--- Start of Reading passage ---

According to energy consultant Mikhail Krutikhin, the construction of TAP is a painful blow to Gazprom. As Azerbaijani gas will flow to Italy via this route, it will be able to replace half of the volume that Italy receives from Gazprom. Without the EU’s consent, Russia invested in bilateral agreements and spent billions of dollars on South Stream, which at the final stage proved to be inconsistent with EU regulations and therefor illegal. Along with the political ambiguity of the Turkish Stream, Russia is seeking to resurrect the long-discarded Poseidon project. Although the initial volume of TAP is not comparable to what Russia can supply, with flow of Turkmen and Iraqi gas in the future, TAP could play a significant role in the EU’s energy diversification strategy.
According to Vitaly Baylarbayov, deputy Vice President of SOCAR,“To imagine that Turkish Stream could ruin the SGC is nonsense. Unlike the Gazprom’s project, the SGC is about billions of dollars already being invested”. SOCAR Vice President Elshad Nasirov had earlier said that “Turkish Stream is not a rival to the SGC. If the Turkish Stream is constructed, we will be able to use its extension,” given future increases in Azerbaijani gas production via the next generation of gas fields. Turkish Foreign Minister Mevlut Cavusoglu has offered to connect the Turkish Stream pipeline to TANAP, since Turkey will buy 15.75 bcm/y of Russian gas via Turkish Stream, meaning that the remaining volume can be exported via TANAP (by connecting it to the Turkish Stream).
Greece – a key country for Turkish Stream’s extension
Technically, Greece is the optimal country to receive Russian gas from the Turkey-Greece border and to deliver it onwards to Europe. Both current and previous Greek energy ministers have been in favor of the construction of the ‘Greek-Russian gas pipeline’ as an extension of Turkish Stream to Greece.,
In the light of the EU-Russia standoff, Greek Prime Minister Alexis Tsipras paid a visit to Moscow on April 8 2015. He and Vladimir Putin discussed Greece’s role in the ‘Turkish Stream’ project, as well as the creation of a Joint Venture (JV) for the construction of the Turkish Stream’s extension to Greece and Italy to transport Russian gas to the Balkans, Italy, and Central Europe. Vladimir Putin said that the financing of the project still needed to be agreed upon between Russia and Greece. To that end, the Russian side pledged financial support for the Greek government and private companies that will be involved in the project. Regardless of warnings from the US and the EU to against joining the Turkish Stream project, Alexis Tsipras signed an MoU with Gazprom during a visit to St Petersburg on June 18 2015. The agreement, worth $2.3 billion, will set up a JV for the construction of the Turkish Stream’s extension through Greece. The extension has been dubbed the ‘South European Gas Pipeline’, and will allow the transit of 47 bcm of Russian gas further into Europe. Russia’s development bank Vnesheconombank would own 50 percent of the €2 billion link and provide all financing, and Greece would own the rest. Both countries pledged to assist a proposed 50-50 joint venture of Russian and Greek investment banks for the feasibility study for the ‘South European Gas Pipeline’. Greece is hoping to start discussions with the European Commission for the construction of the South-European gas pipeline, and hopes also to involve Italy in the negotiations.

--- End of Reading passage ---
--- Start of Rows ---

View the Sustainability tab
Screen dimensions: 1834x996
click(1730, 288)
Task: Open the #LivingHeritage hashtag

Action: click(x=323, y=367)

--- End of Rows ---

• [Set of tasks]
[a] In the gas pipeline passage, on what date did Alexis Tsipras visit Moscow?
[b] Echo the gas pipeline passage from "According to energy" up to and including "energy diversification strategy.".
[c] Decide whether each statement agrees with the gas pipeline passage, giving yes or no and quoting the words that settle it. (i) Turkey will buy 15.75 bcm/y of Russian gas via Turkish Stream. (ii) Vnesheconombank would own the entire link to Greece. (iii) Alexis Tsipras signed the MoU with Gazprom in Moscow.

• [Expected answers]
[a] April 8 2015

[b]
According to energy consultant Mikhail Krutikhin, the construction of TAP is a painful blow to Gazprom. As Azerbaijani gas will flow to Italy via this route, it will be able to replace half of the volume that Italy receives from Gazprom. Without the EU’s consent, Russia invested in bilateral agreements and spent billions of dollars on South Stream, which at the final stage proved to be inconsistent with EU regulations and therefor illegal. Along with the political ambiguity of the Turkish Stream, Russia is seeking to resurrect the long-discarded Poseidon project. Although the initial volume of TAP is not comparable to what Russia can supply, with flow of Turkmen and Iraqi gas in the future, TAP could play a significant role in the EU’s energy diversification strategy.

[c]
(i) Yes: "Turkey will buy 15.75 bcm/y of Russian gas via Turkish Stream"
(ii) No: "Vnesheconombank would own 50 percent of the €2 billion link"
(iii) No: "signed an MoU with Gazprom during a visit to St Petersburg on June 18 2015"